In all prior mentions of “expert evidence” Peck carefully points out that one explanation of the evidence may support Bryant’s claims. This time he does not because it is unbelievable that Bryant’s car could travel 30 feet in an accidental acceleration from a stopped position. Both the Crown and Bryant’s legal team conducted extensive tests on Bryant’s vehicle. If they had found a possible mechanical explanation for the sudden acceleration Peck would have emphasized it. Instead, acting like an experienced criminal lawyer defending his client, he makes no comment. Another independent prosecutor would likely have said something to the effect of “expert tests showed Bryant’s vehicle had no mechanical malfunction that would explain any accidental acceleration.”
Up to this point, the evidence clearly shows Michael Bryant as the aggressor. Sheppard passed him, acting indifferent. He stopped in front of Bryant’s car at the red light. Because of construction there was no room for Bryant to pass Sheppard did not move when the light turned green. Witnesses state that Bryant honked and yelled to get moving. Sheppard may have yelled back which would explain other witness statements claiming he acted loudly. Prior allegations against Sheppard only allege that he confronted motorists after a confrontation or perceived slight.
Unhappy with Sheppard blocking his path, Bryant moved him out of the way by accelerating his car and ramming into Sheppard knocking him on the hood of the car for 30 feet before Sheppard fell to the ground. Bryant then backed up and drove around Sheppard. Sheppard stood up and grabbed on the vehicle as Bryant was driving away.

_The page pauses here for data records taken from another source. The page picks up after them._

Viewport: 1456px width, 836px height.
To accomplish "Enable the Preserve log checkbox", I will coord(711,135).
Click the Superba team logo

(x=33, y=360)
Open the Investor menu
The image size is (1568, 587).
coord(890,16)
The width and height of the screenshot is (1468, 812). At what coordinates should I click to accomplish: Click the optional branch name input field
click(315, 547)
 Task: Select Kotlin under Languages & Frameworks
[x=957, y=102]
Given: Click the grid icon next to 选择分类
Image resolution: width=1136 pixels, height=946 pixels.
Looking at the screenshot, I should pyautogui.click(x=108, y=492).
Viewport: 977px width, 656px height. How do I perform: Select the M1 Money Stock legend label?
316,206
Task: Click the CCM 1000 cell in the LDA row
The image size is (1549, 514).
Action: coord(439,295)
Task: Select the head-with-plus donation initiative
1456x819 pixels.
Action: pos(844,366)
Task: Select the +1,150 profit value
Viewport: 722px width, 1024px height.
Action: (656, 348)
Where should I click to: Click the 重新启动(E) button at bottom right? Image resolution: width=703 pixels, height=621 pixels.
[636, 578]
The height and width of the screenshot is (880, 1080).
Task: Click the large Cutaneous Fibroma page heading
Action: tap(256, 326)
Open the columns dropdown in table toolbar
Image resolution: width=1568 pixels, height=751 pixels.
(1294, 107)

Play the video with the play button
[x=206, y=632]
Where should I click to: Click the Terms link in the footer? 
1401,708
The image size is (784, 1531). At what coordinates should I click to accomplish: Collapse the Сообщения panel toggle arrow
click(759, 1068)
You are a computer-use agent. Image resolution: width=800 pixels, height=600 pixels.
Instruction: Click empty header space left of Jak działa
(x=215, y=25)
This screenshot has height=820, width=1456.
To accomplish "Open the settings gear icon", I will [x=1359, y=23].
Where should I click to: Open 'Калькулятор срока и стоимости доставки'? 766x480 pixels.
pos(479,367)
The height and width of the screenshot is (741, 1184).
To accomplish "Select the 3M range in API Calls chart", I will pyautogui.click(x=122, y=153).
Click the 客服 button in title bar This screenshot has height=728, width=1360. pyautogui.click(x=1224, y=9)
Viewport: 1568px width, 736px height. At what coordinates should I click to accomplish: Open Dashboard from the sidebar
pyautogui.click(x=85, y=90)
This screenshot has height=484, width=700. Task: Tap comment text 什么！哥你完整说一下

It is disturbing that a special prosecutor can dismiss charges so easily based upon the statements of the accused. The reason the special prosecutor is brought in is because of fears the accused will received special treatment by the justice system. Ontario needs justice reform. In cases where a special prosecutor is brought in, the justice system should require that a preliminary hearing by held in front of a jury so that all evidence is presented in open court.